▶ What the task asks
Reproduce the data verbatim, starting at the line containing "Task: Open question 당사에 대해 아는대로 말해보라" and ending at the end of the data.

▶ Stored rows
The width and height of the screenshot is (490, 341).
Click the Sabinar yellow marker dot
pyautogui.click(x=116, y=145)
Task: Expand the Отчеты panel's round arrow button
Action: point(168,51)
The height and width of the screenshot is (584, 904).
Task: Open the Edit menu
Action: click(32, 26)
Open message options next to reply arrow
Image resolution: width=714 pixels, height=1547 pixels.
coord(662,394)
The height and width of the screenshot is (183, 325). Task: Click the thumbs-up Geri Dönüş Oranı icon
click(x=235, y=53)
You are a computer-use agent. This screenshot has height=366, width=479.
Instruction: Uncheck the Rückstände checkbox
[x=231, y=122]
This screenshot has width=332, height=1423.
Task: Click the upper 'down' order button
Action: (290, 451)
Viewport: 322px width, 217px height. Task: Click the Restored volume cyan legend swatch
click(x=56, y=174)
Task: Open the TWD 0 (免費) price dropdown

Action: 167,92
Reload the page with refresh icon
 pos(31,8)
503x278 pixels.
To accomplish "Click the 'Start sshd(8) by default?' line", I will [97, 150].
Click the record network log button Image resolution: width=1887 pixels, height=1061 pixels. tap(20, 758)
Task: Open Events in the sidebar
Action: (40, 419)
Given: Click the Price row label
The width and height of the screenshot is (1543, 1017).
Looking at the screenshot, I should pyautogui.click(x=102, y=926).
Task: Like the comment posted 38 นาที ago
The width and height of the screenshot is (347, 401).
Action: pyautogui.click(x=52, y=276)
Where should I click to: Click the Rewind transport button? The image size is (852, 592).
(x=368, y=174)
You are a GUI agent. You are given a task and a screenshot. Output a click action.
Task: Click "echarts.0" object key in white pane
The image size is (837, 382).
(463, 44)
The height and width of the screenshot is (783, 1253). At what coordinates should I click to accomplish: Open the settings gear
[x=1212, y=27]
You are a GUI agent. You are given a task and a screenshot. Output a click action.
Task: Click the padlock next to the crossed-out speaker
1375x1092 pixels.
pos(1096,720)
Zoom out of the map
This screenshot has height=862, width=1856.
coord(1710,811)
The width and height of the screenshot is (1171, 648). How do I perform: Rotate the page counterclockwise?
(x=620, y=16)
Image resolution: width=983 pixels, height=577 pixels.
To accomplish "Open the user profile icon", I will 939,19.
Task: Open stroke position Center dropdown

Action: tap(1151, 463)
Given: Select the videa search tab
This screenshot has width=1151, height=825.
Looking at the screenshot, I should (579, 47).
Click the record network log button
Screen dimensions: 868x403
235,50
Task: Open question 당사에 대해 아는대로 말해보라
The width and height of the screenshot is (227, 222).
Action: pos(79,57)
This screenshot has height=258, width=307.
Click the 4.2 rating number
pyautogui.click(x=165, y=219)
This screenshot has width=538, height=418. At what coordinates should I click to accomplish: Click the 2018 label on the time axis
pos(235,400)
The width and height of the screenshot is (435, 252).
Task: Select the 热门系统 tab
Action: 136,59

▶ Task response
Task: Open question 당사에 대해 아는대로 말해보라
The width and height of the screenshot is (227, 222).
Action: pos(79,57)
This screenshot has height=258, width=307.
Click the 4.2 rating number
pyautogui.click(x=165, y=219)
This screenshot has width=538, height=418. At what coordinates should I click to accomplish: Click the 2018 label on the time axis
pos(235,400)
The width and height of the screenshot is (435, 252).
Task: Select the 热门系统 tab
Action: 136,59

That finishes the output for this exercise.